クオリアといえば、茂木健一郎氏の研究テーマとして有名です。
氏は、電車に乗っていて、「ガタンゴトン」という音を聞いているとき、重大なことに気づきました。
「ガタンゴトン」と自分が感じている、この音の質感は、どうやって生まれるのだろう。
「ガタンゴトン」という音の周波数などを分析しても、決して、音の質感にはたどり着けない。
人が感じる感覚の「質感」。
これがクオリアです。

見るってどういうこと?
「ガタンゴトン」っていう音の質感はどうやって生まれるの?

人は、誰しもクオリアに気づくときがあります。これをクオリア体験といいます。
今回は、僕のクオリア体験の話になります。
その前に、クオリアの概要について、Wikipediaから引用します。

簡単に言えば、クオリアとは「感じ」のことである。
「イチゴのあの赤い感じ」、「空のあの青々とした感じ」、「二日酔いで頭がズキズキ痛むあの感じ」、「面白い映画を見ている時のワクワクするあの感じ」といった、
主観的に体験される様々な質のことである。

外部からの刺激(情報)を体の感覚器が捕え、それが神経細胞の活動電位として脳に伝達される。
すると何らかの質感が経験される。
例えば波長700ナノメートルの光(視覚刺激)を目を通じて脳が受け取ったとき、あなたは「赤さ」を感じる。
このあなたが感じる「赤さ」がクオリアの一種である。

人が痛みを感じるとき、脳の神経細胞網を走るのは、「痛みの感触そのもの」ではなく電気信号である(活動電位)。
脳が特定の状態になると痛みを感じるという対応関係があるだろうものの、痛みは電気信号や脳の状態とは別のものである。
クオリアとは、ここで「痛みの感覚それ自体」にあたるものである。

引用終わり

人が認識するものは、すべてクオリアです。
クオリアが特殊なのは、そのアプローチです。
知覚して、脳内でどのように処理されるかといった外からのアプローチでなく、感覚というものを、自分がどのように感じるかという内からアプローチすることが、クオリアを最も特徴づけています。
クオリアの難しさは、内からの視点、つまり、主観がかかわってくることにあります。

客観的に観測可能な事実のみを対象とする科学では、外からは観測不可能な主観や心、意識といったものには、太刀打ちできません。
この点に関して、「意識のハードプロブレムが解決しましたが、何か?」や「シンボルグラウンディング問題が解決しました1
などでも説明したように、ロボマインド・プロジェクトでは、意識をプログラムで再現させる方法を提案しています。

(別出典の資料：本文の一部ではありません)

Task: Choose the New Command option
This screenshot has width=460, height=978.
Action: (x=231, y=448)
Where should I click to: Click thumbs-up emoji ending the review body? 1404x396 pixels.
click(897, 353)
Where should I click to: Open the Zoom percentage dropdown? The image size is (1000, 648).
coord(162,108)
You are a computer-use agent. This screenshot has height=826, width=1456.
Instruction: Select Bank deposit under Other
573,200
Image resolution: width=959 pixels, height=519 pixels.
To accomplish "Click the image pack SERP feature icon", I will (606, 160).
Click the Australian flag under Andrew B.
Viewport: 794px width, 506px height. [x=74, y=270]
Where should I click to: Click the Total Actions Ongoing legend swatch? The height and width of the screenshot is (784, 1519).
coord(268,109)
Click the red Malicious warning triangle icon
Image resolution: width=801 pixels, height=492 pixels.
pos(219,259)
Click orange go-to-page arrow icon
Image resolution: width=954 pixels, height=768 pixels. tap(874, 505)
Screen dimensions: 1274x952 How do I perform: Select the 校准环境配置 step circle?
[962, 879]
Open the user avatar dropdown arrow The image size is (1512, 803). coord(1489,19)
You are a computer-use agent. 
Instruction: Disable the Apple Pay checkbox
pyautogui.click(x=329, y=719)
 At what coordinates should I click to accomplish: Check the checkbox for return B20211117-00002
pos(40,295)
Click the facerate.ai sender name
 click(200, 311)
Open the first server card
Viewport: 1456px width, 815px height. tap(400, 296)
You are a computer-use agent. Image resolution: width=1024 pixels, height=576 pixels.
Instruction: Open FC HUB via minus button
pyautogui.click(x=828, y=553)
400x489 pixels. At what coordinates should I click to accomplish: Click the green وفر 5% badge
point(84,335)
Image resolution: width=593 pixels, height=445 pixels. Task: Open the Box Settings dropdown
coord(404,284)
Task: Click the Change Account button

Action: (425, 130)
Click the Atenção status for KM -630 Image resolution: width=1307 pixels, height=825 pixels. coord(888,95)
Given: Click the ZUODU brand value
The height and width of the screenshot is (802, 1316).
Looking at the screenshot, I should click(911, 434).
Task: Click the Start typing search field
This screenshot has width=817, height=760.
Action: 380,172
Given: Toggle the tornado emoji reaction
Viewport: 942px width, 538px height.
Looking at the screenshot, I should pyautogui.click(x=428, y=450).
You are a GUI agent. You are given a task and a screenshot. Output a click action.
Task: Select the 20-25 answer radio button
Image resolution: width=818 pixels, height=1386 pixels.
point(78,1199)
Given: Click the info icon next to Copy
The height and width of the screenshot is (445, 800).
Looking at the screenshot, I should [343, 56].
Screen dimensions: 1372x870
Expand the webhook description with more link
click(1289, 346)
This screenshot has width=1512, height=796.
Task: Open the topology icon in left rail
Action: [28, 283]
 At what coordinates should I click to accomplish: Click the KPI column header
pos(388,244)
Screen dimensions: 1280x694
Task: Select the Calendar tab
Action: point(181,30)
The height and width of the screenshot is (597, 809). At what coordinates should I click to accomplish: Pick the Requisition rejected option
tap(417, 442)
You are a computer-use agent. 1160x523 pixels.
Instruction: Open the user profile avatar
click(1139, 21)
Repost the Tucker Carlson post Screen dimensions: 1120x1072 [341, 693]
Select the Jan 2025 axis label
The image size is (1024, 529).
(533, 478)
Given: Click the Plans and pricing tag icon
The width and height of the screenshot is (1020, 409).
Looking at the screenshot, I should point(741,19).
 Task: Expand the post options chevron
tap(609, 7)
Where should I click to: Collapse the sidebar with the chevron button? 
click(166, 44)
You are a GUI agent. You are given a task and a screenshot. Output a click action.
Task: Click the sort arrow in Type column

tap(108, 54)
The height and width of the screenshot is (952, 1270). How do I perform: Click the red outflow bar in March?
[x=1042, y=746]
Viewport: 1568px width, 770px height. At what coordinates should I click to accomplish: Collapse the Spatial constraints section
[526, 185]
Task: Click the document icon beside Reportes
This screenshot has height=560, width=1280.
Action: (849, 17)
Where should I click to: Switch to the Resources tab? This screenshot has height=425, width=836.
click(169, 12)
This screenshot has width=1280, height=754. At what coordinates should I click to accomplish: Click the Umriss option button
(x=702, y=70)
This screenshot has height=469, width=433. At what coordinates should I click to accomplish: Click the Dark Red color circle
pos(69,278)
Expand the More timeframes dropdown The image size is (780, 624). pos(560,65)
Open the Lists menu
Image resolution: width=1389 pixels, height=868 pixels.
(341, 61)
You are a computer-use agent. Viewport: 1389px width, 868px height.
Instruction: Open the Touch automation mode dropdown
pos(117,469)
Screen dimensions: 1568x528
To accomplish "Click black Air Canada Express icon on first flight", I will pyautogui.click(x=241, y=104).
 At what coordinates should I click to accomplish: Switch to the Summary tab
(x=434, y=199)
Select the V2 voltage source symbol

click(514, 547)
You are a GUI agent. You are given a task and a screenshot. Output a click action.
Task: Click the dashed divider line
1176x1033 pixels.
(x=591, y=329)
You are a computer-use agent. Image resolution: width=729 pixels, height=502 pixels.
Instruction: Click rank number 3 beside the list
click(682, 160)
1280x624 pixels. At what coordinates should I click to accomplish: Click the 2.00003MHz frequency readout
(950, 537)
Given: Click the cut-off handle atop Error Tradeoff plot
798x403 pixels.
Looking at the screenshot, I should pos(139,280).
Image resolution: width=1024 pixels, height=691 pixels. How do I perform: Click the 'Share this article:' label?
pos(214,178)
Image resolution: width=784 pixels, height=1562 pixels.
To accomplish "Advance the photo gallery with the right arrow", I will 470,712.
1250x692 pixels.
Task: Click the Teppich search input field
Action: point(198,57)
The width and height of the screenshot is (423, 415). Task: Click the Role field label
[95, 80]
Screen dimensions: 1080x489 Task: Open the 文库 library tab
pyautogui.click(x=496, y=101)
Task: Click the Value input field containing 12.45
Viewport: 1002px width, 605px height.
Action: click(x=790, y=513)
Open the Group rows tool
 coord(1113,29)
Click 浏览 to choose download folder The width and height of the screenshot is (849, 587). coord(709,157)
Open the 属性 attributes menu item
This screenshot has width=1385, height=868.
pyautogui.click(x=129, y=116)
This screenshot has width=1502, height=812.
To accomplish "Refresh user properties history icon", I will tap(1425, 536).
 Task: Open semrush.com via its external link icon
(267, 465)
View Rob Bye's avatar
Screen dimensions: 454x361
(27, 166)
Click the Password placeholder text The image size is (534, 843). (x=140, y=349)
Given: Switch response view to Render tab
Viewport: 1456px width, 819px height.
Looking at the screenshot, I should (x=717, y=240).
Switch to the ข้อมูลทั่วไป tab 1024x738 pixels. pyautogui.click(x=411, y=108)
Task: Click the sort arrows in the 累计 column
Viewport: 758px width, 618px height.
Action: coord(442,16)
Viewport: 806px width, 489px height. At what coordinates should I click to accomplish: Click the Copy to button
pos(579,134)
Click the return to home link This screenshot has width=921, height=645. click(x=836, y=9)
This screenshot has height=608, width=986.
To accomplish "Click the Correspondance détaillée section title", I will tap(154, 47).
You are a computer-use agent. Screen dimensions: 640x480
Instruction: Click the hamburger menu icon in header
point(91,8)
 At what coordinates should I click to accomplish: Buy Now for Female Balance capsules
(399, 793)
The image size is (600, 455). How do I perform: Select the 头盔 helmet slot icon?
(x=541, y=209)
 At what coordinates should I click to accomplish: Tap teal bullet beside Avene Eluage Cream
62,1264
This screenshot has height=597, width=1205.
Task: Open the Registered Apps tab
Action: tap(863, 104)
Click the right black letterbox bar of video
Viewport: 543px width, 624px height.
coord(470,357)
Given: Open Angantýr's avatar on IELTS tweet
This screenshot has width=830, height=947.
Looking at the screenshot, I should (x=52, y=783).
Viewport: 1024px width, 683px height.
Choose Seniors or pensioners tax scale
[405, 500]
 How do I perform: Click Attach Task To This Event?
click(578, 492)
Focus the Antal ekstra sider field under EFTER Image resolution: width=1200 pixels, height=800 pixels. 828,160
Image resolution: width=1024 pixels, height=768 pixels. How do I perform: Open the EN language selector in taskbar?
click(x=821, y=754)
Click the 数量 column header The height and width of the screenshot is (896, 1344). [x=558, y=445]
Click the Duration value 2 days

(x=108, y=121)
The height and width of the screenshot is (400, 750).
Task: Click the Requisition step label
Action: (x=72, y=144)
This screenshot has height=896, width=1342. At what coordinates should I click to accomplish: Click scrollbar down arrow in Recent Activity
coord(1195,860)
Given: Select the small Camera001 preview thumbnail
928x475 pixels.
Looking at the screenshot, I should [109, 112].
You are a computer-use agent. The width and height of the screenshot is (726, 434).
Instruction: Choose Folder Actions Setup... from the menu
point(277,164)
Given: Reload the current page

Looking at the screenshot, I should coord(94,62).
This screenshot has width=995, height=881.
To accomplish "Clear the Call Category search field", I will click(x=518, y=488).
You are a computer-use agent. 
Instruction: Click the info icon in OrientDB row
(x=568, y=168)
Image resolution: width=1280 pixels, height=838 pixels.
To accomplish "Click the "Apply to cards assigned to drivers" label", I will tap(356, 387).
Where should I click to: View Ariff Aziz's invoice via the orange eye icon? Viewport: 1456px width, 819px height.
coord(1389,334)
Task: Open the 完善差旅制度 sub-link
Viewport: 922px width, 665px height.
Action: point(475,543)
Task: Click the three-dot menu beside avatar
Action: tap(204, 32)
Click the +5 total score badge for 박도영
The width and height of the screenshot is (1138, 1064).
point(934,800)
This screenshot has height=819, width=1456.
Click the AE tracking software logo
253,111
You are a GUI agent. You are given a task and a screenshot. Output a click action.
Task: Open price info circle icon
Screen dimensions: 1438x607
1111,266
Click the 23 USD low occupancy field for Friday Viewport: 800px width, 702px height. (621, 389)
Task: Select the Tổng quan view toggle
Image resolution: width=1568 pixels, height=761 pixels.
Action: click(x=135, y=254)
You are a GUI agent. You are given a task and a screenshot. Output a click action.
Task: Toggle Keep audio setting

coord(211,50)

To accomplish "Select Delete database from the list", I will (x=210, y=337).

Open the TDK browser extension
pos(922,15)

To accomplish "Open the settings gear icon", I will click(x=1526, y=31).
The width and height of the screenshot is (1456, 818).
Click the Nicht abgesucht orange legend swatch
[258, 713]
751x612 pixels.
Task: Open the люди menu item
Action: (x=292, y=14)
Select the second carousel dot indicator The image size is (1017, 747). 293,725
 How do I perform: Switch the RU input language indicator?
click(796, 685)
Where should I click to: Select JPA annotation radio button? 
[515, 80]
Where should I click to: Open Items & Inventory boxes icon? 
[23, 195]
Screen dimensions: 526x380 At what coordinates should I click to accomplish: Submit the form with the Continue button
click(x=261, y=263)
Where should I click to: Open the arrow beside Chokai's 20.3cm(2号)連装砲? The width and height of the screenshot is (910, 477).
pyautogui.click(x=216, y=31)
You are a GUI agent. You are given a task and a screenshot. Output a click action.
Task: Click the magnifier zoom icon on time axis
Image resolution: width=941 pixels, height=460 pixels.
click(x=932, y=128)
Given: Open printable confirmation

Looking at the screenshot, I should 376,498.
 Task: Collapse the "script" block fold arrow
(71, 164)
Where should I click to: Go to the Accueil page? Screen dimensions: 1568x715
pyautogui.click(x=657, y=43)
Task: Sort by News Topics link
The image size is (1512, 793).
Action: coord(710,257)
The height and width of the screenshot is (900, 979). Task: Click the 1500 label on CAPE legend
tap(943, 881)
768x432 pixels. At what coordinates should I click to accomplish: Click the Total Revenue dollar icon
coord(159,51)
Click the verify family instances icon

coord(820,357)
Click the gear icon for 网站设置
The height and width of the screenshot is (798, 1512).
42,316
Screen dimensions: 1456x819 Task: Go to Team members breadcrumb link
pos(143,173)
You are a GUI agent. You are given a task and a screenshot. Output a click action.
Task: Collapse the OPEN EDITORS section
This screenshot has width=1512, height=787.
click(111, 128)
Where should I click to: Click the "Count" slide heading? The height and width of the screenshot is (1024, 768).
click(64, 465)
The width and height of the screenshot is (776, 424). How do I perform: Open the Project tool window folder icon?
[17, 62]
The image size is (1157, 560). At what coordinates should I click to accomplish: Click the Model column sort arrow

簡単に説明すると、外部の現実世界と同じ世界をシステム内部に構築し、それを観察するプログラムを作ります。
この内部に構築した世界を観察するプログラムが主観であり、意識となるのです。

人は物を見た時、丸や四角といった細かい部分から、顔の形といった大きな部分へと、段階的に認識していることがわかっています。
これは、ディープラーニングでの画像認識と同じです。

 

 

見たものを最終的に顔と認識すると、「顔」という単語を使って、言葉で考えることができます。
認識したものを単語に変換し、操作する段階は、一種の記号処理で、言語段階といえます。
人の脳の処理は大きく二つに分けられ、一つは、物を知覚して、認識する段階で、もう一つは、認識した物を記号に変換し、記号処理する段階です。
なお、物を知覚して、認識するまでが、無意識の処理で、記号処理する段階(言語段階)が、意識の処理となります。

ここで、クオリアの話に戻ります。
物を見る時、無意識の処理では、見たものを、線や丸、四角といった単純な要素に分け、それを組み合わせて目や、鼻を認識し、最後に、それらを組み合わせて顔といった全体像を認識します。
意識は、無意識が最終的に認識した顔全体を認識します。

意識が認識するのは、顔の全体像のみです。
でも、その中には、目や鼻があり、その中には線や丸、四角といった要素があるはずです。
しかし、無意識が識別した丸や四角の要素だけを、全体から切り離して意識が認識することはできません。
顔の中央の鼻にいくら意識を集中しても、顔全体が消えて、鼻だけが宙に浮いて見えることはありません。

人が認識するものはすべてクオリアです。
顔もクオリアです。
顔の要素の目や鼻、さらにその要素の丸や四角や線もクオリアです。
丸や四角や線、これが最も原始的なクオリアといえます。

目や鼻、丸や四角のクオリアは、脳のどこかに格納されているはずです。
脳内にデータベースがあって、その中には、目や鼻、丸や四角の形のクオリアが格納されているはずです。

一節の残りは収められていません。